Copyright &copy; 2024 Praneeth Vadlapati

## Setup:

Example of .env: 
```bash
# Groq API to use LLMs - https://console.groq.com/keys
# Groq is preferred for fast responses
LM_PROVIDER_BASE_URL=https://api.groq.com/openai/v1
LM_API_KEY=
LM_MODEL=llama-3.1-70b-versatile

# For Google Trends API - https://serpapi.com/manage-api-key
SERP_API_KEY=
```

Installing packages:
```bash
pip install openai python-dotenv google-search-results markdown2
```

## 1. Loading a Language Model, adding the page content

In [1]:
import os
import json

import markdown2
import pandas as pd
from serpapi import SerpApiClient

from common_functions import get_lm_response, extract_data, \
    print_progress, print_error, model, data_folder, display_md, load_env

trends_engine = 'google_trends'

# User inputs
topic = 'Language Model Learning a Dataset for Data-Augmented Prediction'
topic_for_url = topic.replace(' ', '-')

content_file = os.path.join(data_folder, f'{topic_for_url}.md')
metadata_file = os.path.join(data_folder, f'{topic_for_url}.json')

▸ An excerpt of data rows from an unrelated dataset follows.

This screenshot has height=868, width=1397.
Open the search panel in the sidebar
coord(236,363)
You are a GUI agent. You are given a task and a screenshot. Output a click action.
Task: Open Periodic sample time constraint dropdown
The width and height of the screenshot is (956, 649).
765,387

print(f'Content file: {content_file}')
print(f'Model: {model}')

# try to read from file
page_content = None
if os.path.exists(content_file):
	with open(content_file, 'r') as f:
		page_content = f.read().strip() or None

if not page_content:
	print('-'*7)
	print('No content found for this topic. Please add content in markdown to the file.')
	print(f'File: {content_file}')
	raise SystemExit

page_title = page_content.split('\n')[0].strip()
page_title = page_title.strip('#').strip().strip('*').strip()
page_content = page_content.split('\n', 1)[1].strip()  # remove first line

display_md(f'Page title: **{page_title}**')
display_md(page_content[:500])

Content file: data/Language-Model-Learning-a-Dataset-for-Data-Augmented-Prediction.md
Model: llama-3.1-70b-versatile


Page title: **Introducing LML-DAP: A New Way to Combine Language Models with Data for Better Predictions**

Machine learning (ML) models are powerful, but they often lack transparency. They make predictions, but the reasoning behind them can be a mystery. ML models need a lot of pre-processing before they can work with data. But what if there was a faster, more explainable method for predictions?

**LML-DAP** (*Language Model Learning a Dataset for Data-Augmented Prediction*), offers an exciting alternative. Instead of relying on standard ML techniques, this method uses **Large Language Models (LLMs)*

## 2. Generating keywords

Generate keywords related to the page and content

In [2]:
keyword_gen_prompt_template = '''
Page content:
{page_content}
---
Page title: {page_title}

Generate 10 SEO keywords for the above page based on the page content.

All keywords must be in the same language as the page title and content.
Respond with a list of keywords separated by commas, inside tags like this:
Sample response: 
<keywords>
	keyword1, keyword2, keyword3
</keywords>
'''.strip()

keyword_gen_prompt = keyword_gen_prompt_template.format(
    page_title=page_title, page_content=page_content)
keyword_gen_response = get_lm_response(keyword_gen_prompt)
keywords = extract_data(keyword_gen_response, tag='keywords')
# load keywords to array
keywords = keywords.split(',')
keywords = [keyword.strip() for keyword in keywords]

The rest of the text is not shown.